| Source document |
- Nasirpur Location in Uttar Pradesh, India
- Coordinates: 27°15′42″N 79°19′09″E﻿ / ﻿27.26172°N 79.31926°E
- Country: India
- State: Uttar Pradesh
- District: Mainpuri
- Tehsil: Bhongaon

Area
- • Total: 1.146 km^{2} (0.442 sq mi)

Population (2011)
- • Total: 440
- • Density: 380/km^{2} (990/sq mi)
- Time zone: UTC+5:30 (IST)

= Nasirpur, Bewar =

Village in Uttar Pradesh, India

Nasirpur is a village in Bewar block of Mainpuri district, Uttar Pradesh, India. As of 2011, it had a population of 440, in 77 households.

== Demographics ==
As of 2011, Nasirpur had a population of 440, in 77 households. This population was 53.0% male (233) and 47.0% female (207). The 0-6 age group numbered 54 (27 male and 27 female), or 12.3% of the total population. 85 residents were members of Scheduled Castes, or 19.3% of the total.

The 1981 census recorded Nasirpur as having a population of 292 people, in 58 households.

The 1961 census recorded Nasirpur as comprising 2 hamlets, with a total population of 176 people (98 male and 78 female), in 27 households and 15 physical houses. The area of the village was given as 283 acres.

== Infrastructure ==
As of 2011, Nasirpur had 2 primary schools; it did not have any healthcare facilities. Drinking water was provided by hand pump and tube well/borehole; there were no public toilets. The village had a post office but no public library; there was at least some access to electricity for all purposes. Streets were made of kachcha materials.

| Instructions |
A – Answer these questions about the Nasirpur article:
(i) How many hamlets did the 1961 census record for Nasirpur?
(ii) What population did the 1981 census record?
(iii) As of 2011, what were the village's streets made of?
B – Return the part of the Nasirpur article between "- • Total: 440" and "of the total.", inclusive, copied word for word.

| Source records |
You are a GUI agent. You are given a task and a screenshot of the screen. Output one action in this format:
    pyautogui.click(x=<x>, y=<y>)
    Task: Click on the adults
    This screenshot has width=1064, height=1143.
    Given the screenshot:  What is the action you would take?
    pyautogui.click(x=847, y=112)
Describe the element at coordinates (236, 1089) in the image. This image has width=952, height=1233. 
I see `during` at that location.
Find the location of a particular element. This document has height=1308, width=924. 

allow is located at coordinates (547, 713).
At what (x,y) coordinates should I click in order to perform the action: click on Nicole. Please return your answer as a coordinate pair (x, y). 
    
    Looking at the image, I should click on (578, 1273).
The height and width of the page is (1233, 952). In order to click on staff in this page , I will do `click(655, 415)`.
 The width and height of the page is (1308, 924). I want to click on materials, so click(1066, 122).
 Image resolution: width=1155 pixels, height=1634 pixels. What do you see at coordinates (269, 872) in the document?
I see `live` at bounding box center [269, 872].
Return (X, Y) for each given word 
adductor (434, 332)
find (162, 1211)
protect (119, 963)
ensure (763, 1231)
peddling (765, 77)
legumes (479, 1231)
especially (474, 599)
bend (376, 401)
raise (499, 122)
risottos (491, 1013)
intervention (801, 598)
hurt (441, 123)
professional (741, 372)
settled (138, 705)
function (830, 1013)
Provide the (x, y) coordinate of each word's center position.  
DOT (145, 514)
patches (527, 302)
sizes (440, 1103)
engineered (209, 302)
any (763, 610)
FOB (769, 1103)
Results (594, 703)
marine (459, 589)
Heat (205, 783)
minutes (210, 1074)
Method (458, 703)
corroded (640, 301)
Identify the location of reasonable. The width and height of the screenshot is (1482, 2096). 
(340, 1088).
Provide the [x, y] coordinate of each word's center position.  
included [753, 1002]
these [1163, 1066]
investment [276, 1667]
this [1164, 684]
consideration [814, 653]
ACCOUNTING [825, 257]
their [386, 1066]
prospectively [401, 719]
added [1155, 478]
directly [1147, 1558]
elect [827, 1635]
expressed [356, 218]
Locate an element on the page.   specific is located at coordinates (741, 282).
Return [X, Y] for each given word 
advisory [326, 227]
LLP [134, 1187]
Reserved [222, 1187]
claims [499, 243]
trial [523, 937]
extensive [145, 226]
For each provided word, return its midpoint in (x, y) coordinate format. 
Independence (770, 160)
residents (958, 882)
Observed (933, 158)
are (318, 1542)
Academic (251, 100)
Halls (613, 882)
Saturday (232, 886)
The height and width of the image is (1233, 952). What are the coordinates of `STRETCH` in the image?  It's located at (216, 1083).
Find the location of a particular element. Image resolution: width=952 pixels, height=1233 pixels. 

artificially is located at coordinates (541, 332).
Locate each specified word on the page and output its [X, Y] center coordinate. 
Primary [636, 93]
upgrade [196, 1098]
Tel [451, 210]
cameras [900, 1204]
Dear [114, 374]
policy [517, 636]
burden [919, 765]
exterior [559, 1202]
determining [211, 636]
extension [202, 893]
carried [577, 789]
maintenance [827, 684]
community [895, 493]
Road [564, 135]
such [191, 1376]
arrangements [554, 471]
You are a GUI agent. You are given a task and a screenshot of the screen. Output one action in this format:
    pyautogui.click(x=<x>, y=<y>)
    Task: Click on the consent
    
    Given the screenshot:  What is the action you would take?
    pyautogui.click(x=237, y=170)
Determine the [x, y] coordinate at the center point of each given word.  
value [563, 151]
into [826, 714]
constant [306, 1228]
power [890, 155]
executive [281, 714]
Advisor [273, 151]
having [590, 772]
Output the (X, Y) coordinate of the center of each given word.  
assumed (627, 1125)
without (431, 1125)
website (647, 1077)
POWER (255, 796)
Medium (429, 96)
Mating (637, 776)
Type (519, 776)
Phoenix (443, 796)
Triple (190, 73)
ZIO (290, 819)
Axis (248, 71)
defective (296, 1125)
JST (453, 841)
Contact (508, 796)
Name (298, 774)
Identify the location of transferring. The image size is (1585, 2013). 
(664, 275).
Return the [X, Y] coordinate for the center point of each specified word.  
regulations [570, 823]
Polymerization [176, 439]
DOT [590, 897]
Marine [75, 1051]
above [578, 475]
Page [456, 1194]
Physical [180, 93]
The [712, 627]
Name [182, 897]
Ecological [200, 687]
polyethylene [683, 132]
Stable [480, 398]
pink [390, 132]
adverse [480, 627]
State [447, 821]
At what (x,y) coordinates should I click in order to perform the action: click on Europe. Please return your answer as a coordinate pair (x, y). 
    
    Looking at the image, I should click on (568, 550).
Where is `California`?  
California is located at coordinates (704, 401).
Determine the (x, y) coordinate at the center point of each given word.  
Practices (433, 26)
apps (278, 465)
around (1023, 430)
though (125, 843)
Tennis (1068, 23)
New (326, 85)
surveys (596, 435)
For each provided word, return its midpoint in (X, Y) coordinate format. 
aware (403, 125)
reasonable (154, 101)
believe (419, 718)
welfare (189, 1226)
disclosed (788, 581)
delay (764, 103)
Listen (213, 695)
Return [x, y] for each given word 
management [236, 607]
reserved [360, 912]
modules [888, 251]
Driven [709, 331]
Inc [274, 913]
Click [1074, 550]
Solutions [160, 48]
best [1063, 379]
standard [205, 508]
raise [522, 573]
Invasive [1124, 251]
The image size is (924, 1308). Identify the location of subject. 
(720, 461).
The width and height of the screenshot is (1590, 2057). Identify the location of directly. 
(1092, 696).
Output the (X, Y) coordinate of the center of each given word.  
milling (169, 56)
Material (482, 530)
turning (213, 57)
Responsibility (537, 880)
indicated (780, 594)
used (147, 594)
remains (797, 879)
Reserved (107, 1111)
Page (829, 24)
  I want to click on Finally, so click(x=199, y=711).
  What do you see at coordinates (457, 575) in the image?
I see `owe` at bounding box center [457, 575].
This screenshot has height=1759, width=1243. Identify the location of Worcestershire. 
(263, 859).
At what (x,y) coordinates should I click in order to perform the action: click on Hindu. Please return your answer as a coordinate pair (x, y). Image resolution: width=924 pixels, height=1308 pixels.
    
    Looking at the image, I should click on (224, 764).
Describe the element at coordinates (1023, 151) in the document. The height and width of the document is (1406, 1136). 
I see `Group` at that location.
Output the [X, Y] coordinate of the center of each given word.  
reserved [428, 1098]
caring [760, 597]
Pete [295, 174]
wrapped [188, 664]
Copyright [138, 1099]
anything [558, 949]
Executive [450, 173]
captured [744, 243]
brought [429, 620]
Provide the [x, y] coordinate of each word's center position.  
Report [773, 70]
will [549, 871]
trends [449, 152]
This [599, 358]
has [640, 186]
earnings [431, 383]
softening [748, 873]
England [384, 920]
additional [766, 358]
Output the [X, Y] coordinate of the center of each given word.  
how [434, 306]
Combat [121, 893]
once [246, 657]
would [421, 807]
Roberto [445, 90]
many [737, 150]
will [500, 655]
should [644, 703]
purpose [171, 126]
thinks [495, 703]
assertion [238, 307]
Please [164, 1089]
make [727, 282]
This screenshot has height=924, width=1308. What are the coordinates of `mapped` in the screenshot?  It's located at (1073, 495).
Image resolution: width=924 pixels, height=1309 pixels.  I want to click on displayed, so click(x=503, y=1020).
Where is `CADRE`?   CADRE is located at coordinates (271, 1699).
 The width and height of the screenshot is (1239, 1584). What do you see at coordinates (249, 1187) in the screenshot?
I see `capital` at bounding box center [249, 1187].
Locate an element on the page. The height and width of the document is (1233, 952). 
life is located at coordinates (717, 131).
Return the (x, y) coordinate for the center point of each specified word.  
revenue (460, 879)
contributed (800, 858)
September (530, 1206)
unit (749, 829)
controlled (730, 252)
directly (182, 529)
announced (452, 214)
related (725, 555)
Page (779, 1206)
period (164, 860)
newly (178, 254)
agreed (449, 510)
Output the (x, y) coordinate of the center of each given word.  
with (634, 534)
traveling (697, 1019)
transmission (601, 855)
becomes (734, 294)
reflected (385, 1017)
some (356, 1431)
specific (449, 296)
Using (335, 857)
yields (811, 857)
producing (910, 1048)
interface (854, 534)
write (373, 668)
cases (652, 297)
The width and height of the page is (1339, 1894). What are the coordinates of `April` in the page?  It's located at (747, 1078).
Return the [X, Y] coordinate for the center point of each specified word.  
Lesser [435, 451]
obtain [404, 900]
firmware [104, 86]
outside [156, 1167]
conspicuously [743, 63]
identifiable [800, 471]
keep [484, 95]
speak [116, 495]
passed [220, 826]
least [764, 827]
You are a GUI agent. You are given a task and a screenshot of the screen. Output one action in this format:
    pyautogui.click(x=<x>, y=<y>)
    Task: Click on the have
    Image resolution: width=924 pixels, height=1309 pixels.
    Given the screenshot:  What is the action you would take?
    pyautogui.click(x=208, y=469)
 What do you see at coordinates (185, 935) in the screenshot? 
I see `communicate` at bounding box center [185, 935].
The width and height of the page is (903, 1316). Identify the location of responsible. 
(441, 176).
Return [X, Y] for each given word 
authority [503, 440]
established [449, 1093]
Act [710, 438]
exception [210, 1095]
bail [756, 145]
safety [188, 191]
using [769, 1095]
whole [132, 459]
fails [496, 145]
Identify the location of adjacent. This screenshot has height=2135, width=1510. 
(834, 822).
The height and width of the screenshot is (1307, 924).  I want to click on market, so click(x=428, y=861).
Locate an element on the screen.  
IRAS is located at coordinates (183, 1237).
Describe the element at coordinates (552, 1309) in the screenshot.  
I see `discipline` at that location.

| Solutions in order |
A –
(i) 2 hamlets
(ii) 292 people, in 58 households
(iii) Kachcha materials

B –
- • Total: 440
- • Density: 380/km^{2} (990/sq mi)
- Time zone: UTC+5:30 (IST)

= Nasirpur, Bewar =

Village in Uttar Pradesh, India

Nasirpur is a village in Bewar block of Mainpuri district, Uttar Pradesh, India. As of 2011, it had a population of 440, in 77 households.

== Demographics ==
As of 2011, Nasirpur had a population of 440, in 77 households. This population was 53.0% male (233) and 47.0% female (207). The 0-6 age group numbered 54 (27 male and 27 female), or 12.3% of the total population. 85 residents were members of Scheduled Castes, or 19.3% of the total.